Chiunque abbia una conoscenza dei Vangeli sa che in quello di Giovanni un interno versetto (20) è dedicato al panno di lino che copriva il volto di Gesù nella tomba, lo stesso che gli era stato posto sul viso alla fine della sepoltura nel Venerdì Santo. Perché tanta attenzione ad un simile dettaglio? Nel vangelo viene spiegato che dopo la resurrezione di Cristo vennero trovati i lenzuoli che lo coprivano gettati per terra, mentre il panno di lino era stato piegato con cura in cima alla tomba.
Sappiamo, inoltre, che la prima persona ad accorgersi della scomparsa del corpo di Nostro Signore è stata Maria Maddalena, la quale andò poi di corsa verso i due apostoli Simon Pietro e Giovanni Evangelista e gli disse: “Hanno rimosso il corpo del Signore e non so dove lo hanno portato!”. I due si misero a correre e proprio San Giovanni Evangelista è stato il primo ad accorgersi del dettaglio del panno piegato.
Giovanni comprese da quel dettaglio che il corpo del Messia non era stato trafugato, bensì era tornato a nuova vita.

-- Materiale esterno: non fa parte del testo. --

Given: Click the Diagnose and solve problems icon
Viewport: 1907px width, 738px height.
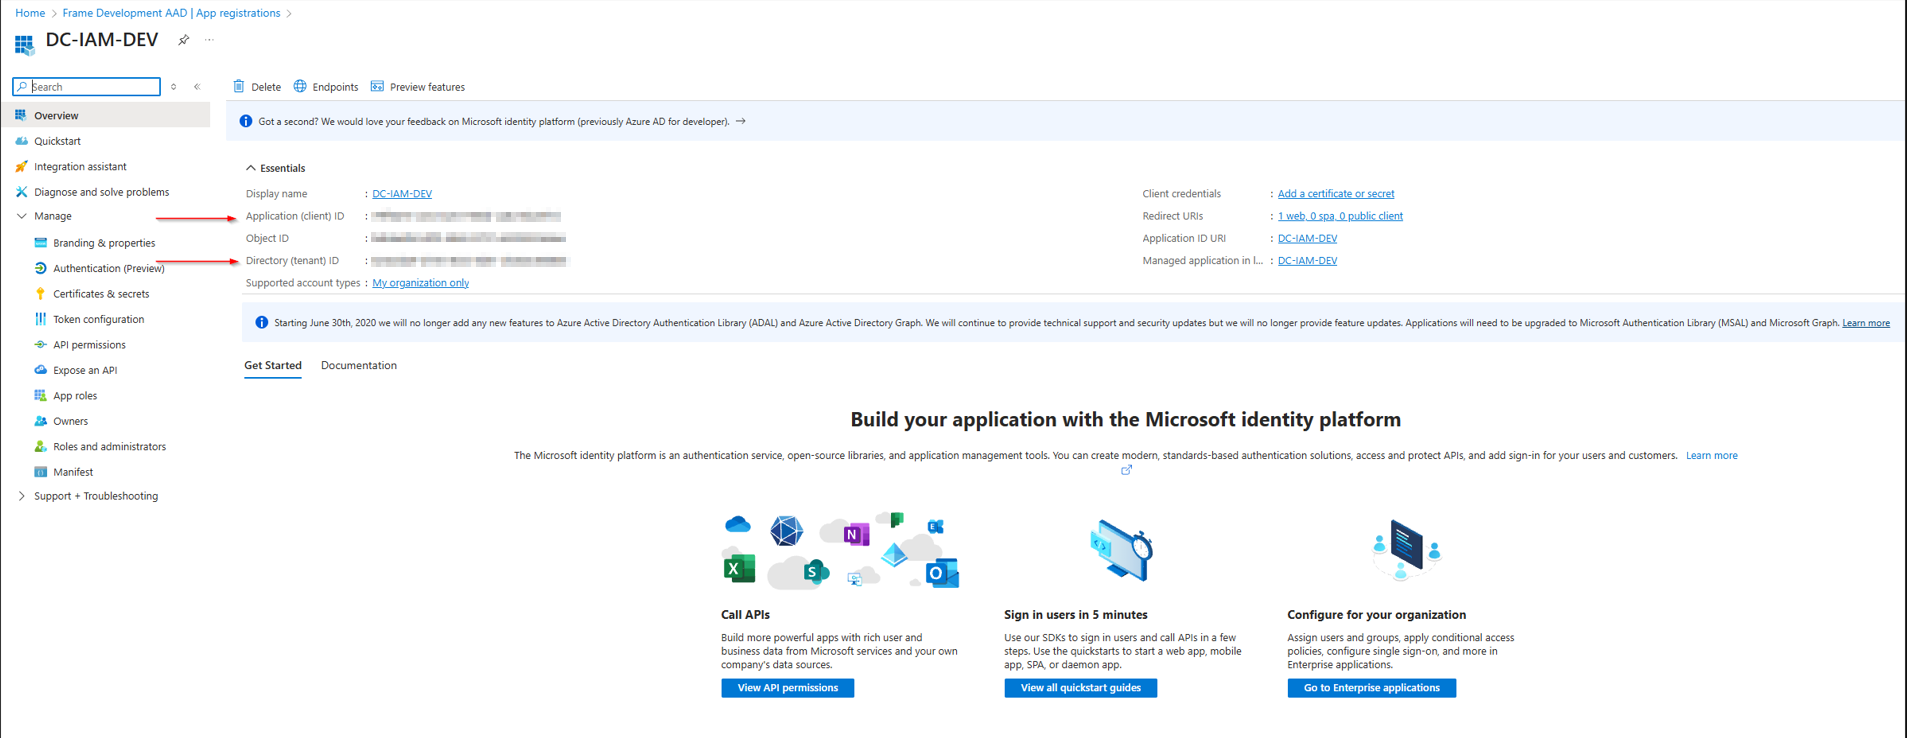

Ma come fece? Semplice, si trattava di un segnale tipico della cultura ebraica tra maestro e discepolo. Ogni bambino ebraico sapeva che quando il Maestro sedeva a tavola doveva attendere pazientemente che questo finisse prima di potersi nutrire. Quando questo finiva di mangiare prendeva il panno accanto al piatto, si puliva il viso e le mani e dopo averlo appallottolato lo gettava sul tavolo, quello era il segnale che aveva terminato di cibarsi e che il servo aveva il permesso di sedersi a mangiare.
Al contrario se il Maestro si doveva alzare dal tavolo per qualsiasi altro motivo, ma sapeva di dover tornare a mangiare, piegava con ordine il tovagliolo dopo averlo usato per pulirsi. Dunque il panno di lino piegato in quel modo stava a significare che non solo Gesù si era destato dalla morte, ma che sarebbe tornato a completare ciò che aveva iniziato.